Initially, López Obrador did not have the support to approve a constitutional change, which requires a two-thirds majority in both houses of Congress and the approval of at least half of the country's state legislatures.

Then came Morena’s landslide victory in June elections, in which the party won a supermajority in the lower house of Congress and came close to one in the Senate, putting constitutional changes suddenly within reach.

“This opened an unexpected window that he is taking advantage of,” Bravo said.

In Mexico's current judicial system, those aspiring to become federal judges must undergo training, pass public exams and be evaluated by a supervisory board. The president nominates three candidates for each vacancy on the Supreme Court and the Senate approves one.

Under the new reform, eligibility for some judgeships would require a law degree and a letter of recommendation from someone. A committee would select candidates before placing them on the ballot. It is unclear how many candidates could run in a given race.

Meanwhile, the number of justices on the Supreme Court would be reduced from 11 to nine, and their terms would be shortened from the current 15 to 12 years.

Critics of the proposed plan warn that elections would turn judges from impartial interpreters of the law into political actors who could make decisions to win votes or please campaign donors, including criminal organizations.

“This exacerbates the problem of corruption because judges will be catering to special interests,” said Amrit Singh, a professor at Stanford Law School. “In a country like Mexico, where organized crime is so powerful, that is a particular problem because there is a risk that organized crime will be the group that can most effectively capture the judiciary.”

The changes proposed by López Obrador “seem existentialist,” Singh said. “It’s a really drastic measure that is fundamentally contrary to the rule of law.”

“That would put an end to an independent institution that has repeatedly faced down López Obrador’s attempts to seize power,” he said.
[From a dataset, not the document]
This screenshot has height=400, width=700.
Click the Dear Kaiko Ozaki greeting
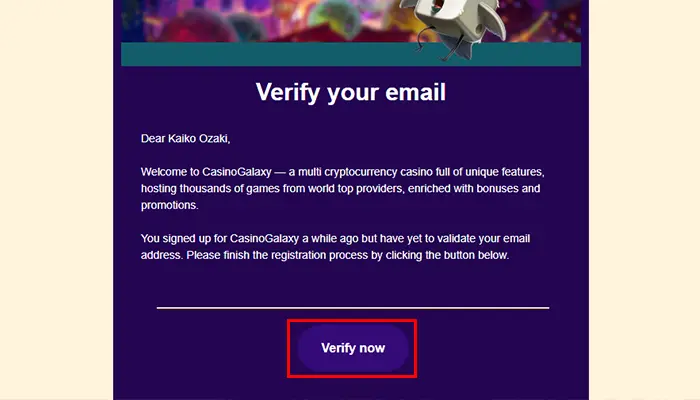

Proponents of the plan point out that some state judges in the United States are elected by popular vote, although federal judges and Supreme Court justices are appointed.

Singh said the United States should not be a model, citing studies showing that state judges are predisposed to rule in favor of campaign donors.

Mexico’s justice system is not perfect and could use changes, Singh said. But he added that López Obrador’s plan would make much worse the things he criticizes: favoritism and corruption. “It’s going to destroy any vestige of justice left in Mexico,” he said.

“This is populist authoritarianism in action,” Singh said. “These reforms are said to be in support and service of the people, but in reality what they are doing is giving the government carte blanche to do whatever it wants without any checks and balances.”

But López Obrador frames the proposal as part of his broader quest to make Mexico more equal.

He seems proud that U.S. and Canadian officials and business leaders on both sides of the border oppose the proposal, which they say could jeopardize investment in Mexico.

“Corrupt judges, ministers, magistrates… continue to defend foreign companies that come to plunder, steal and harm the economy of the Mexican people,” he said.

Polls show that less than half of Mexicans support judicial reform and that many do not understand the details of the proposal.

Still, López Obrador has plenty of supporters. In his final state of the nation address this month, he asked the crowd of thousands gathered in Mexico City’s central plaza to raise their hands if they supported the judicial plan. A sea of ​​guns went up.